Large-volume paracentesis associated with plasma volume expansion with albumin is an effective, safe, but costly therapy for ascites in patients with cirrhosis. The aim of this study was to compare the use of a synthetic plasma expander, hydroxyethyl starch (HES), with that of albumin.
Sixty cirrhotic patients with ascites were studied. Patients were randomly assigned to be infused with either albumin (8 g/l of ascites removed, n = 33) or HES (200 ml/l of ascites removed, n = 27). None of the patients was treated with diuretics or had renal impairment or hyponatremia at entry. Clinical and laboratory data were obtained before and 1, 3 and 15 days after treatment.

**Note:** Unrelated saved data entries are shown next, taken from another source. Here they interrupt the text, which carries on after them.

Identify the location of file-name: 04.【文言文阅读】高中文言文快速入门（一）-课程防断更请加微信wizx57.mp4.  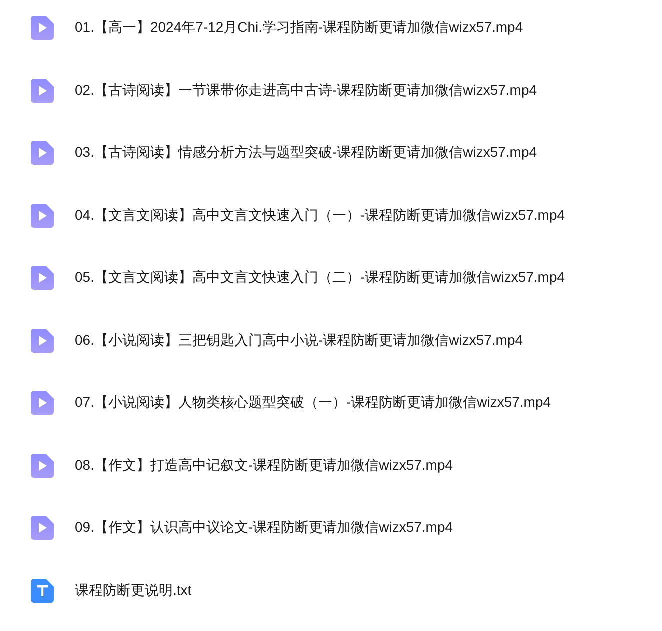
(320, 216).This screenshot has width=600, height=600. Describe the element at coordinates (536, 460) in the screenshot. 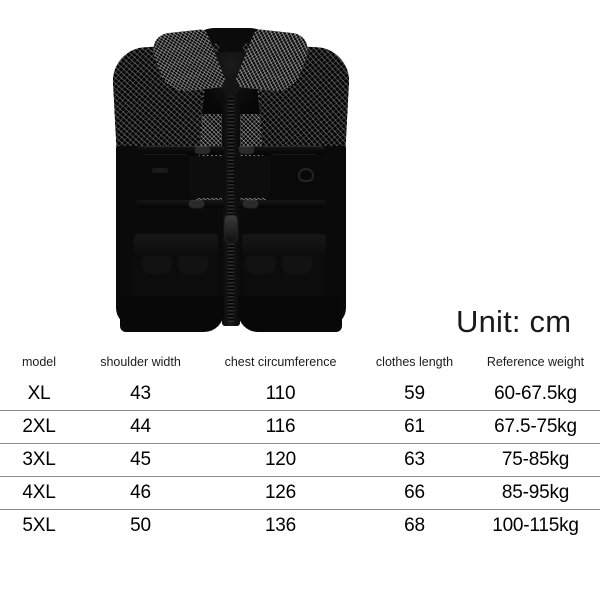

I see `cell-reference-weight: 75-85kg` at that location. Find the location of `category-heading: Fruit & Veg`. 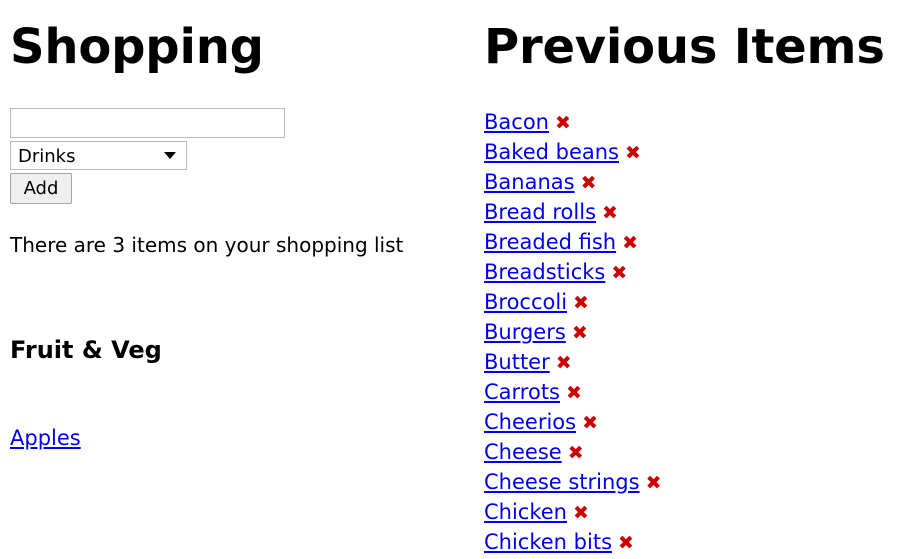

category-heading: Fruit & Veg is located at coordinates (86, 350).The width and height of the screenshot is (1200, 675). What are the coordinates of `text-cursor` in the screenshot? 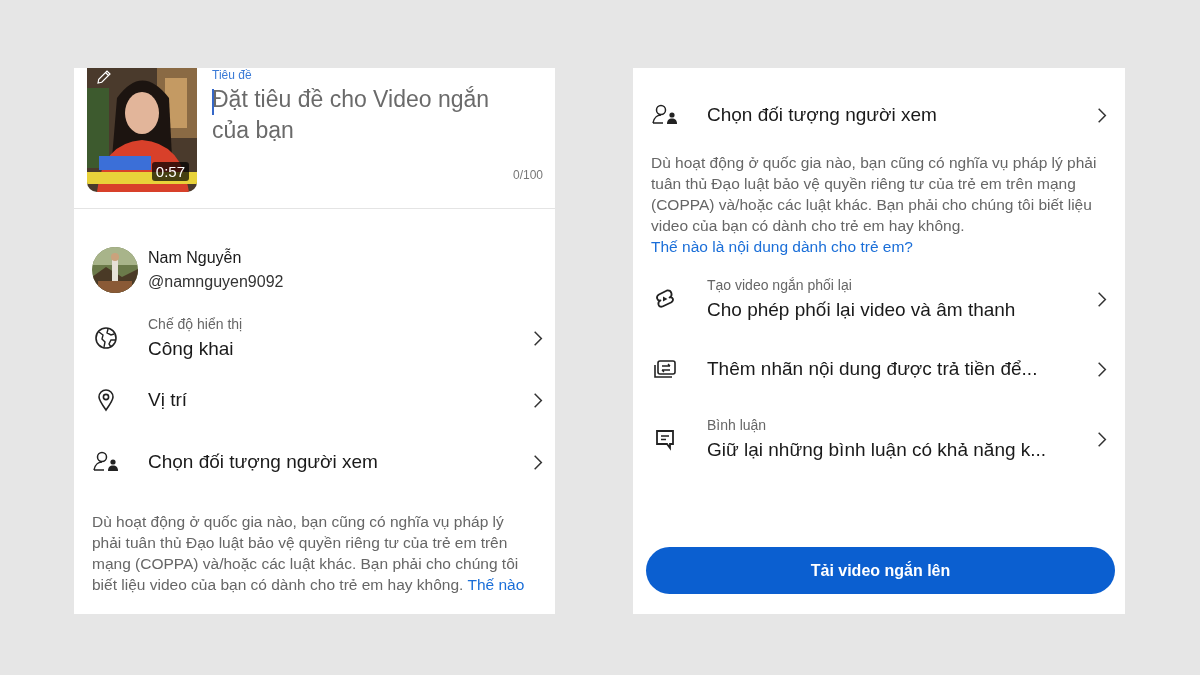 It's located at (213, 102).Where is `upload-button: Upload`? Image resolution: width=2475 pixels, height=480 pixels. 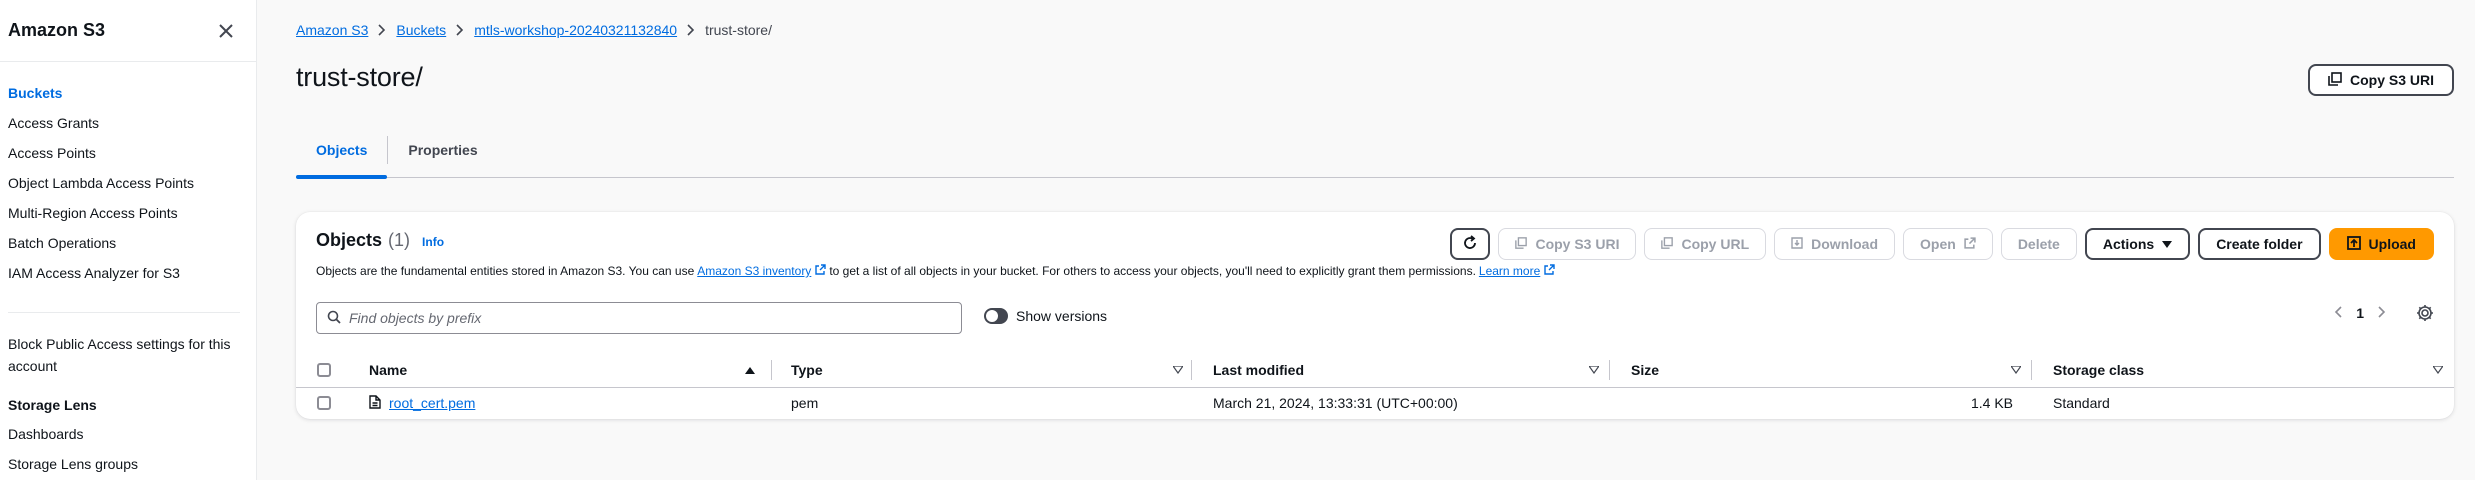 upload-button: Upload is located at coordinates (2381, 244).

There were no significant differences in clinical and laboratory parameters between the two groups at entry into the study. None of the patients developed renal impairment during the trial. One patient (HES group) presented with hyponatremia. Plasma atrial natriuretic factor and aldosterone levels did not differ between the two groups at baseline or at 1 and 3 days after paracentesis. The volume of ascites removed did not differ between the albumin (7.9 +/- 4.4 l) and HES (6.9 +/- 5.3 l) groups. However, there was a significant difference in weight loss between the albumin and HES groups (7.9 +/- 5.2 kg vs 4.7 +/- 3.4 kg; p = 0.01). Clinical and laboratory parameters indicated that HES was well tolerated except for hypoalbuminemia.
HES is well tolerated in patients with cirrhosis. There is no difference between HES and albumin in the prevention of complications related to large-volume paracentesis. The lesser degree of weight loss observed with HES needs further study.
大量腹腔穿刺放液联合白蛋白扩容是治疗肝硬化腹水患者的一种有效、安全但成本较高的方法。本研究旨在比较合成血浆扩容剂羟乙基淀粉(HES)与白蛋白的使用效果。
对60例肝硬化腹水患者进行研究。患者被随机分配接受白蛋白输注(每抽出1升腹水输注8克,n = 33)或HES输注(每抽出1升腹水输注200毫升,n = 27)。所有患者在入组时均未接受利尿剂治疗,也没有肾功能损害或低钠血症。在治疗前以及治疗后1天、3天和15天获取临床和实验室数据。
研究入组时两组的临床和实验室参数无显著差异。试验期间没有患者出现肾功能损害。1例患者(HES组)出现低钠血症。血浆心钠素和醛固酮水平在基线时以及腹腔穿刺放液后1天和3天两组之间没有差异。白蛋白组(7.9±4.4升)和HES组(6.9±5.3升)抽出的腹水量没有差异。然而,白蛋白组和HES组之间的体重减轻存在显著差异(7.9±5.2千克对4.7±3.4千克;p = 0.01)。临床和实验室参数表明,除了低白蛋白血症外,HES耐受性良好。
肝硬化患者对HES耐受性良好。在预防与大量腹腔穿刺放液相关的并发症方面,HES和白蛋白之间没有差异。HES观察到的体重减轻程度较小需要进一步研究。